··· Extracted entries

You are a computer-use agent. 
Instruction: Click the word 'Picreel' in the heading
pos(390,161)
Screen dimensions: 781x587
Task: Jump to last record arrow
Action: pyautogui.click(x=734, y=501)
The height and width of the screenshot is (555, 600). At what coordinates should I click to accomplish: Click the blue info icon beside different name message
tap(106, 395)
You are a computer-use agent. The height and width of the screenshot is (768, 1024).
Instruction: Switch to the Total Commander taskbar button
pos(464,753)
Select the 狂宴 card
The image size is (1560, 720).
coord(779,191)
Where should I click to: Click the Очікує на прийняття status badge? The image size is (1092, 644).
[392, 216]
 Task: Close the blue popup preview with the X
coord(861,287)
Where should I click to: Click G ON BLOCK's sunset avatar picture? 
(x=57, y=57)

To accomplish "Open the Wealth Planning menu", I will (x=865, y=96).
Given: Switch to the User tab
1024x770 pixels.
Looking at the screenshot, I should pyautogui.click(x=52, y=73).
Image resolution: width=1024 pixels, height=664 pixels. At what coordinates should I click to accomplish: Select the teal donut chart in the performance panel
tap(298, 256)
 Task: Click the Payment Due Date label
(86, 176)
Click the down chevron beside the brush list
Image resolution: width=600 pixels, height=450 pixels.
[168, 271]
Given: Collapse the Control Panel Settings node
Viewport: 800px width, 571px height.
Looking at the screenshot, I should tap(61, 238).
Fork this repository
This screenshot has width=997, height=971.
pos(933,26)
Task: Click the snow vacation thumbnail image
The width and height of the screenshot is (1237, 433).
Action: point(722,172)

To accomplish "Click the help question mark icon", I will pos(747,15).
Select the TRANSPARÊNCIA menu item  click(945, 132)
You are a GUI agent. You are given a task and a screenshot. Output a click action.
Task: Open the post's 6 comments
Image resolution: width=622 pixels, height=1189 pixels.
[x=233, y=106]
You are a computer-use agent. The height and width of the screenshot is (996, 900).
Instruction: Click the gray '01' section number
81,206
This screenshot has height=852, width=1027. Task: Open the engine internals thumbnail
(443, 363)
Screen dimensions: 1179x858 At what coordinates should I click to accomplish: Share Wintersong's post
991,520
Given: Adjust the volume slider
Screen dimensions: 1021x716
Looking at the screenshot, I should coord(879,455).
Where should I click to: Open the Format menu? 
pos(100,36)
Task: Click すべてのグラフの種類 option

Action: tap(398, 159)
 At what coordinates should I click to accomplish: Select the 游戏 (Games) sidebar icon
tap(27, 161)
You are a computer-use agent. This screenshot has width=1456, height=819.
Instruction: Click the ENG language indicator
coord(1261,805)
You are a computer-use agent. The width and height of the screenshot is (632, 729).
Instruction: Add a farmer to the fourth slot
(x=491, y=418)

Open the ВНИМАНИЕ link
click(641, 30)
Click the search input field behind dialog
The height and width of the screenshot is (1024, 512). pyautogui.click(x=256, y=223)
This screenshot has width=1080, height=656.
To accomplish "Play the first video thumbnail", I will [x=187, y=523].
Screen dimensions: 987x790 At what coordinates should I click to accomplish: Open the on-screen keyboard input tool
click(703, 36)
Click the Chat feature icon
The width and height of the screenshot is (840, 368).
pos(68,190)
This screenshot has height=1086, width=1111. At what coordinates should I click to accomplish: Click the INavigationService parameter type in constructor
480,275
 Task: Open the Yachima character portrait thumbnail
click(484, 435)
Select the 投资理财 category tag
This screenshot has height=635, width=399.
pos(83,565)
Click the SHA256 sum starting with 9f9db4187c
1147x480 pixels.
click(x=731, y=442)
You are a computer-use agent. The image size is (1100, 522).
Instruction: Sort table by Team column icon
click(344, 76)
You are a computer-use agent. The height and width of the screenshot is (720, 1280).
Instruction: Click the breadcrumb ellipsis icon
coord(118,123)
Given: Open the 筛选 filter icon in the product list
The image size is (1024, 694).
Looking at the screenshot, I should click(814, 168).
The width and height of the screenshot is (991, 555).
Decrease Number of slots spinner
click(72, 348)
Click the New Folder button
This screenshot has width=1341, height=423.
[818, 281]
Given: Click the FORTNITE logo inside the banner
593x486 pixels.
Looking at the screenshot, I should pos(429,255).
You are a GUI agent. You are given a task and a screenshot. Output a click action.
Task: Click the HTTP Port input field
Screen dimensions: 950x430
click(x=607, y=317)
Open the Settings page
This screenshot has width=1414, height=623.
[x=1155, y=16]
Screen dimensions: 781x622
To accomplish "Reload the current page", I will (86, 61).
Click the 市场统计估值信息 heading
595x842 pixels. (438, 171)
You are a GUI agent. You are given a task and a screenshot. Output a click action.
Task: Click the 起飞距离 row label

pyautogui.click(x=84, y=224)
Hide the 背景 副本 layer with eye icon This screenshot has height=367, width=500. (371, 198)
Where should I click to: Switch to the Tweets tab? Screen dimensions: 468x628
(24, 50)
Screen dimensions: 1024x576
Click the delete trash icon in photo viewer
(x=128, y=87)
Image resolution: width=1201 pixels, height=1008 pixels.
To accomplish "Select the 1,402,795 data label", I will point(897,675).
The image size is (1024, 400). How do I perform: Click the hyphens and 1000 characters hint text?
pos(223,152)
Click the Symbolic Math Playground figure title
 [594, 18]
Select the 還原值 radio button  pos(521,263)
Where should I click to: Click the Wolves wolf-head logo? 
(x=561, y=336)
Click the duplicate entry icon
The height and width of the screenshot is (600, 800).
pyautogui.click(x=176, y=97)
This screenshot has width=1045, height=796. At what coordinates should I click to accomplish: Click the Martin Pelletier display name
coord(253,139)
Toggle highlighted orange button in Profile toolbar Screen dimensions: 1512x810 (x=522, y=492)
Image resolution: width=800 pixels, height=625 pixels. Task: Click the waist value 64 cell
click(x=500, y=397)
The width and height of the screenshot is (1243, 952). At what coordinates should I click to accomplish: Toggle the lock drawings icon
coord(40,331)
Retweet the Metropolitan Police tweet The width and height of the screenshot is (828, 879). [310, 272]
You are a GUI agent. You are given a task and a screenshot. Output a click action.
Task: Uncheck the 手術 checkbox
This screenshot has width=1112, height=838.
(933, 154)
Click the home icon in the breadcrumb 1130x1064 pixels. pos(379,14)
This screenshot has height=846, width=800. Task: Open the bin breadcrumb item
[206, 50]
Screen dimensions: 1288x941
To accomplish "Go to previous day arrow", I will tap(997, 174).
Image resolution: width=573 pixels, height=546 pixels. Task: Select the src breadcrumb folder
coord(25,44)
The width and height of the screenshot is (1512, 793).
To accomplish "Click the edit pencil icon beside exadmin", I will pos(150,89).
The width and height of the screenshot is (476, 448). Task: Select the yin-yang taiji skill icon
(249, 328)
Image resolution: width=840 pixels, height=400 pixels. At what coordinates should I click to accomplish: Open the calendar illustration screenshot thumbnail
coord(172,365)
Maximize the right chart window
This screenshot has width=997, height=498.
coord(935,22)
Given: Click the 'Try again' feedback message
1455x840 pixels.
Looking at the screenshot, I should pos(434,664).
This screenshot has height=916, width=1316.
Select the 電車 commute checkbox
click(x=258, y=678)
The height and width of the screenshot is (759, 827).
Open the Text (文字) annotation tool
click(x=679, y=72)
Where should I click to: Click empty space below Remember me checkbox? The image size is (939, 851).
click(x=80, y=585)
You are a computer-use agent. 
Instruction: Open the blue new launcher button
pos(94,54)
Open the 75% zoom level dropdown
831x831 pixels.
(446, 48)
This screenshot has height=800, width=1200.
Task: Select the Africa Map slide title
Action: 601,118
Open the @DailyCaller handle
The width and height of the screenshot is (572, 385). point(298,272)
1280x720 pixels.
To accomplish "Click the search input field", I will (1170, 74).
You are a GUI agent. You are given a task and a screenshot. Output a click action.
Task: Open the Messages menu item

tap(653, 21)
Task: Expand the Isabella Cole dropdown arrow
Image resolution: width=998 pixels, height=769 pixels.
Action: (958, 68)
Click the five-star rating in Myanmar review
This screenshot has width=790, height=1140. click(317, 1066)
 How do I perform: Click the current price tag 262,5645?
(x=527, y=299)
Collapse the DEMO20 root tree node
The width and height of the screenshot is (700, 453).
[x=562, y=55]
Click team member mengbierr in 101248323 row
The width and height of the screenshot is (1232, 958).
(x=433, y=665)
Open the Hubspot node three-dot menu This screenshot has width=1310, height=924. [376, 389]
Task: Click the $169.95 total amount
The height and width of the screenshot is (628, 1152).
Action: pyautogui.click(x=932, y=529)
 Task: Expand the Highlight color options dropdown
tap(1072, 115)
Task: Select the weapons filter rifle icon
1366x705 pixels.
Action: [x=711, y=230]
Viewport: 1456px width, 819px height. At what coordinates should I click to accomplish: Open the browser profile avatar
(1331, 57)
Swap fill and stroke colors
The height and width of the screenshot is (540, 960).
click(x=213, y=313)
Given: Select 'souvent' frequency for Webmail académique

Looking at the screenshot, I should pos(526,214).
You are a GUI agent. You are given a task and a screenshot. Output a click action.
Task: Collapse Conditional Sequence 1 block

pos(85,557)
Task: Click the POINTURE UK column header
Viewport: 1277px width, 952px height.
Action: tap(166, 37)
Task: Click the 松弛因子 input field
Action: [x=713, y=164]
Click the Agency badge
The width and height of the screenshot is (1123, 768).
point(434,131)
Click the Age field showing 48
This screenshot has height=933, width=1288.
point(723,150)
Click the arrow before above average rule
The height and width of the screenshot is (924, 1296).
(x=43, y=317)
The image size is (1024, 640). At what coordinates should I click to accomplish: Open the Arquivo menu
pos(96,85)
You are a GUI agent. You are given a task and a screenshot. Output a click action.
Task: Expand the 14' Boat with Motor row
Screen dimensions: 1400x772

······

[Required work]: Print the part of the listing above that opens with its first line and closes with the line containing "coord(861,287)", keeping every line exactly as it appears.

[Response]:
You are a computer-use agent. 
Instruction: Click the word 'Picreel' in the heading
pos(390,161)
Screen dimensions: 781x587
Task: Jump to last record arrow
Action: pyautogui.click(x=734, y=501)
The height and width of the screenshot is (555, 600). At what coordinates should I click to accomplish: Click the blue info icon beside different name message
tap(106, 395)
You are a computer-use agent. The height and width of the screenshot is (768, 1024).
Instruction: Switch to the Total Commander taskbar button
pos(464,753)
Select the 狂宴 card
The image size is (1560, 720).
coord(779,191)
Where should I click to: Click the Очікує на прийняття status badge? The image size is (1092, 644).
[392, 216]
 Task: Close the blue popup preview with the X
coord(861,287)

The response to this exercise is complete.